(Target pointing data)
>> Start

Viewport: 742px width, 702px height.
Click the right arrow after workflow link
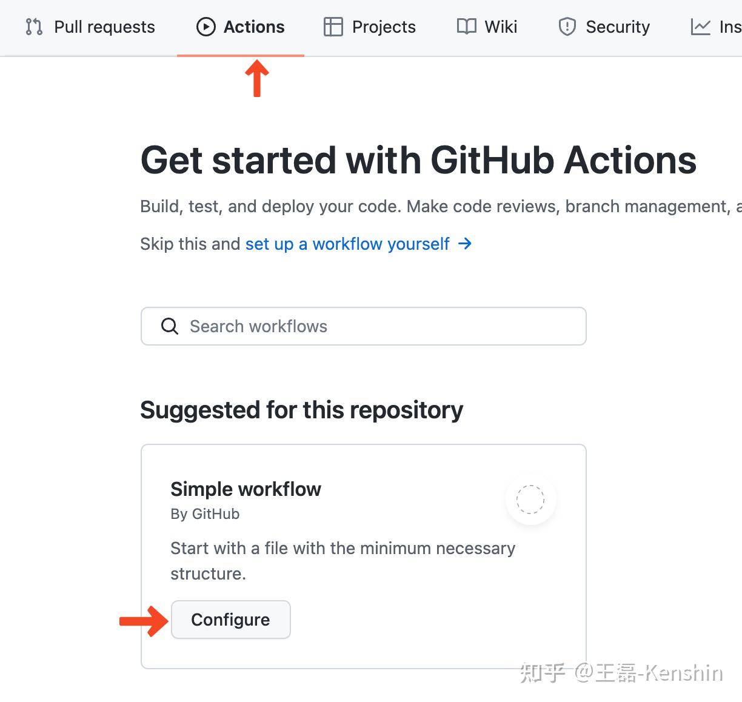click(x=465, y=244)
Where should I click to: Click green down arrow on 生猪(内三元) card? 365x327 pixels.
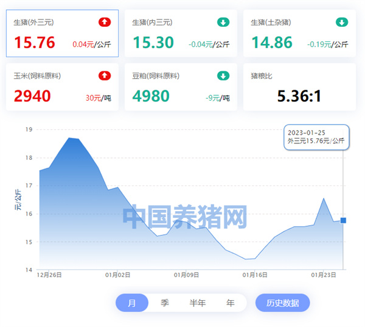coord(223,23)
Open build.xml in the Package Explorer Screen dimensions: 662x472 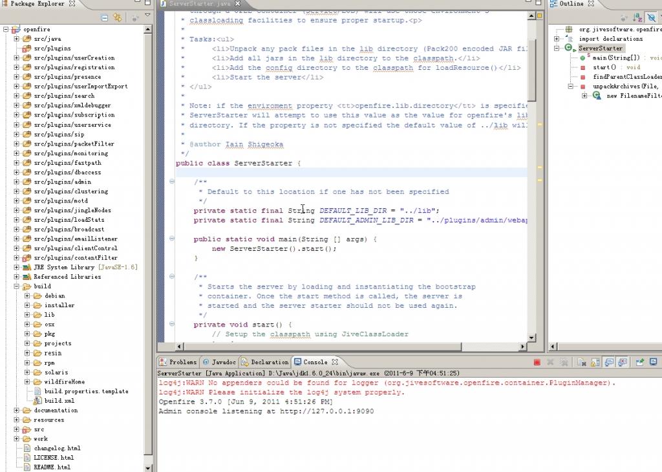(59, 401)
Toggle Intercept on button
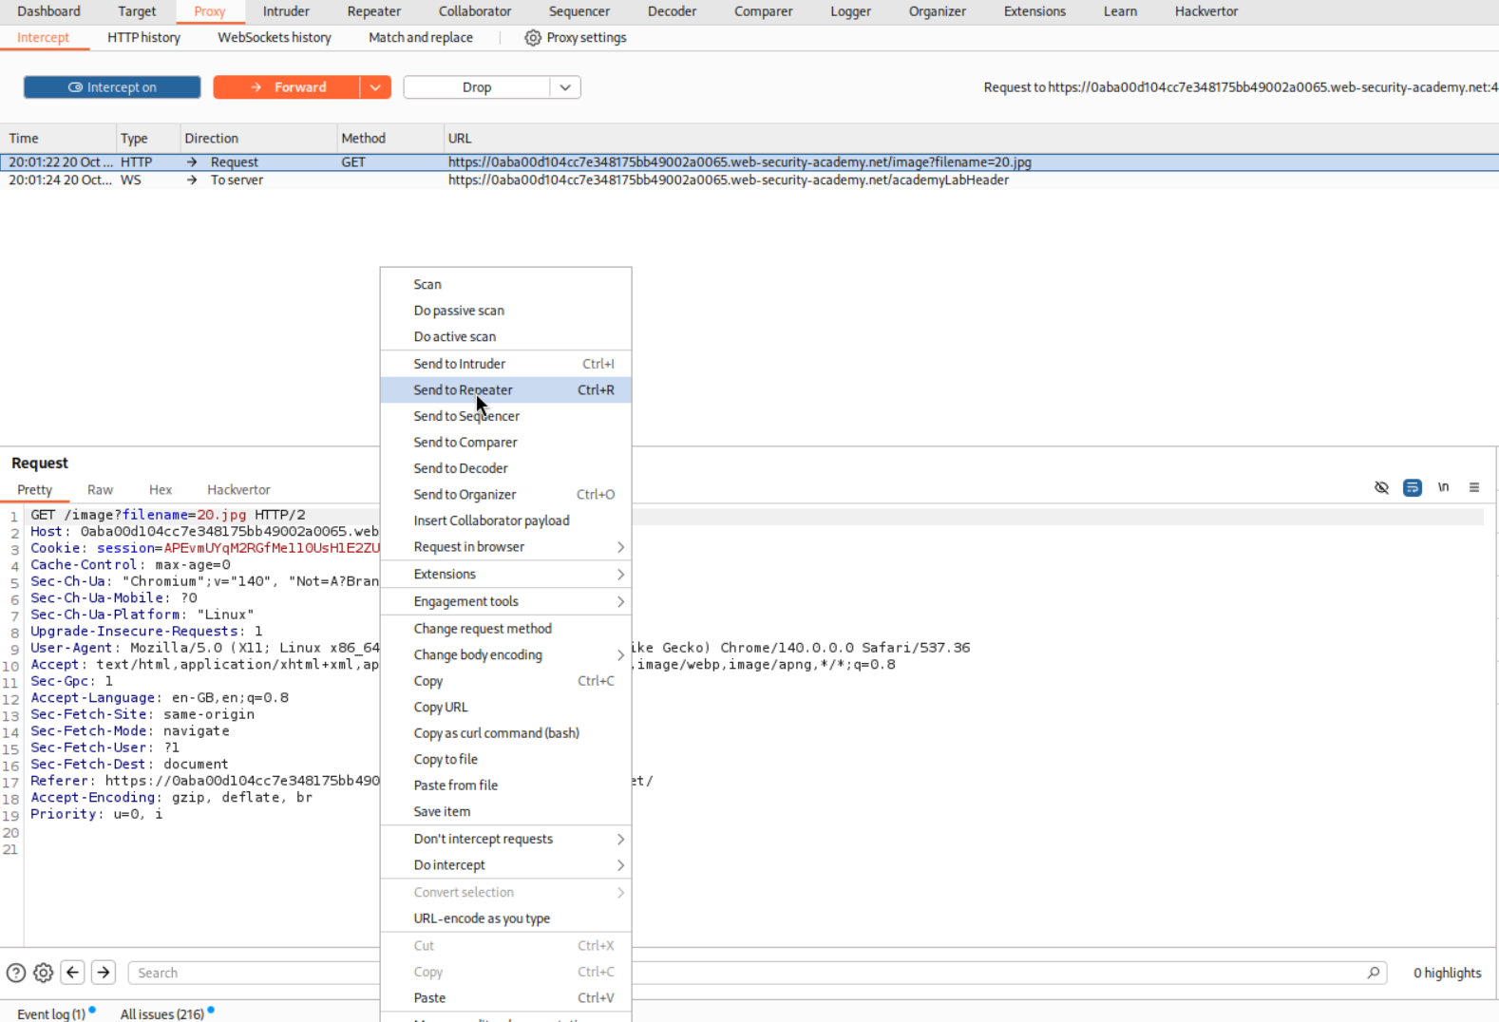Viewport: 1499px width, 1022px height. pyautogui.click(x=112, y=87)
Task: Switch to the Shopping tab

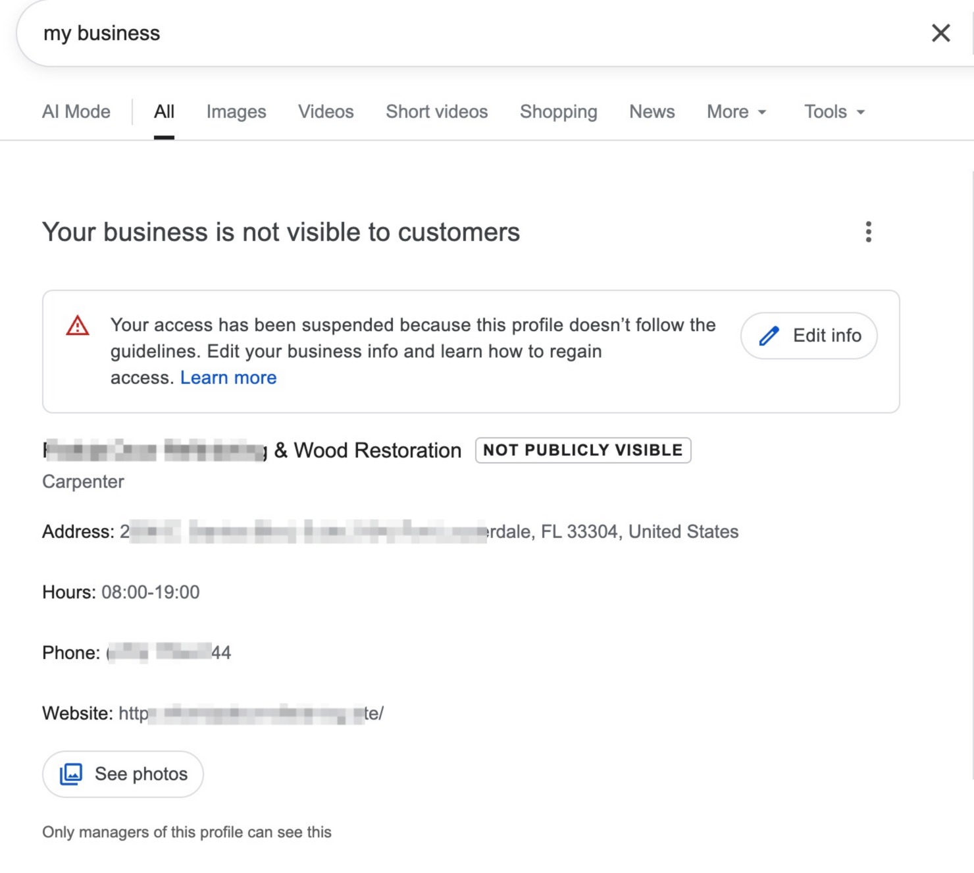Action: [558, 112]
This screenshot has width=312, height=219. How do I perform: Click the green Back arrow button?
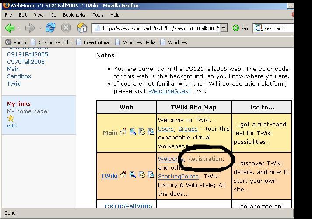click(x=10, y=28)
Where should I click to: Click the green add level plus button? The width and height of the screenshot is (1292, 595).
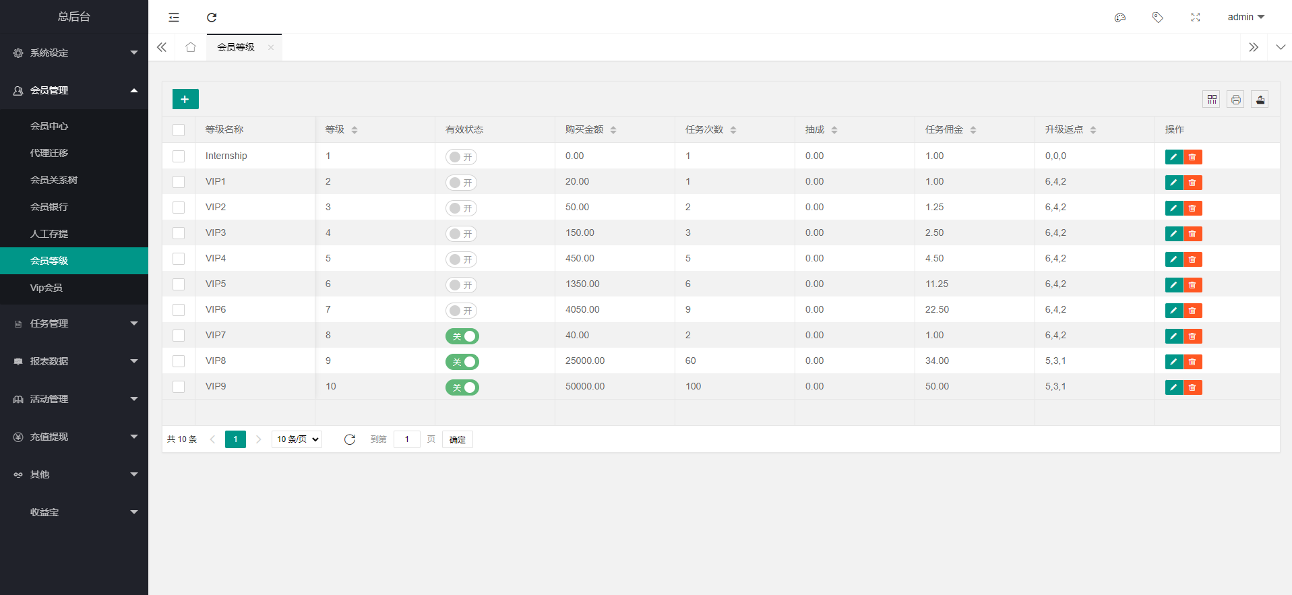click(x=185, y=99)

>> End

[Task directions] Reproduce the material from the line containing "This screenshot has" through the end of the material, leaving the pictures out of your answer.

[Answer for this exercise]
This screenshot has width=312, height=219. How do I perform: Click the green Back arrow button?
click(x=10, y=28)
Where should I click to: Click the green add level plus button? The width and height of the screenshot is (1292, 595).
click(x=185, y=99)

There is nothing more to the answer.